By Charles Dunst and Krishnadev Calamur
The Trump administration is resuming its efforts to deport certain protected Vietnamese immigrants who have lived in the United States for decades—many of them having fled the country during the Vietnam War.
This is the latest move in the president’s long record of prioritizing harsh immigration and asylum restrictions, and one that’s sure to raise eyebrows—the White House had hesitantly backed off the plan in August before reversing course. In essence, the administration has now decided that Vietnamese immigrants who arrived in the country before the establishment of diplomatic ties between the United States and Vietnam are subject to standard immigration law—meaning they are all eligible for deportation.
The new stance mirrors White House efforts to clamp down on immigration writ large, a frequent complaint of the president’s on the campaign trail and one he links to a litany of ills in the United States.
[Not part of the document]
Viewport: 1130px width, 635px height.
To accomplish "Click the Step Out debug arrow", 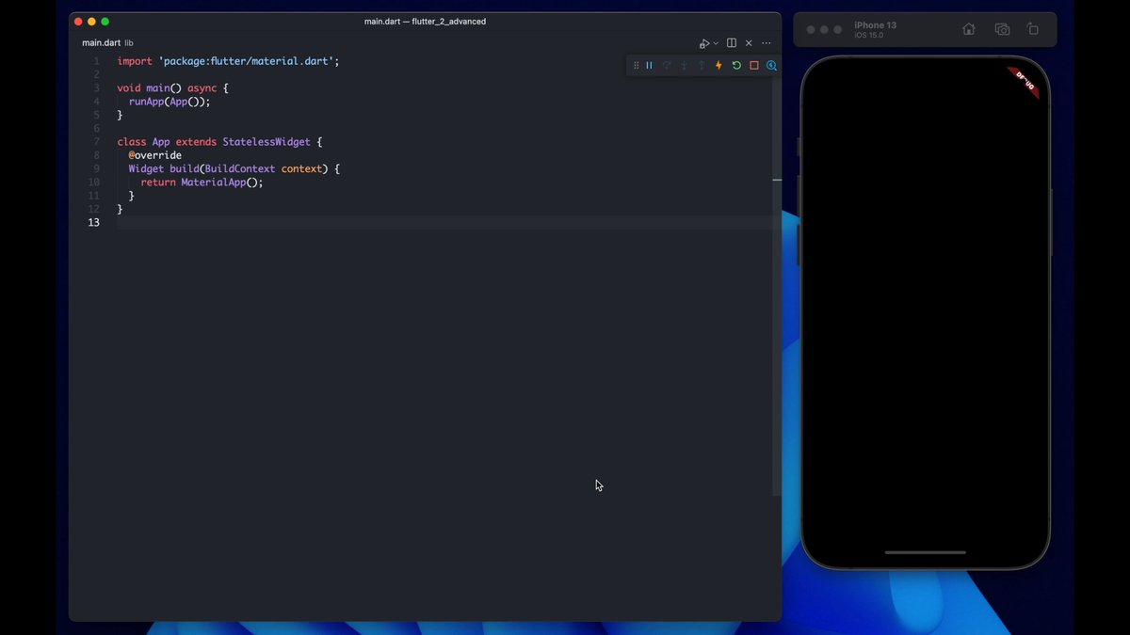I will [x=702, y=66].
The administration last year began pursuing the deportation of many long-term immigrants from Vietnam, Cambodia, and other countries who the administration alleges are “violent criminal aliens.” But Washington and Hanoi have a unique 2008 agreement that specifically bars the deportation of Vietnamese people who arrived in the United States before July 12, 1995—the date the two former foes reestablished diplomatic relations following the Vietnam War.
The White House unilaterally reinterpreted the agreement in the spring of 2017 to exempt people convicted of crimes from its protections, allowing the administration to send back a small number of pre-1995 Vietnamese immigrants, a policy it retreated from this past August. Last week, however, a spokesperson for the U.S. embassy in Hanoi said the American government was again reversing course.
Washington now believes that the 2008 agreement fails to protect pre-1995 Vietnamese immigrants from deportation, the spokesperson, who asked not to be identified by name because of embassy procedures, told The Atlantic.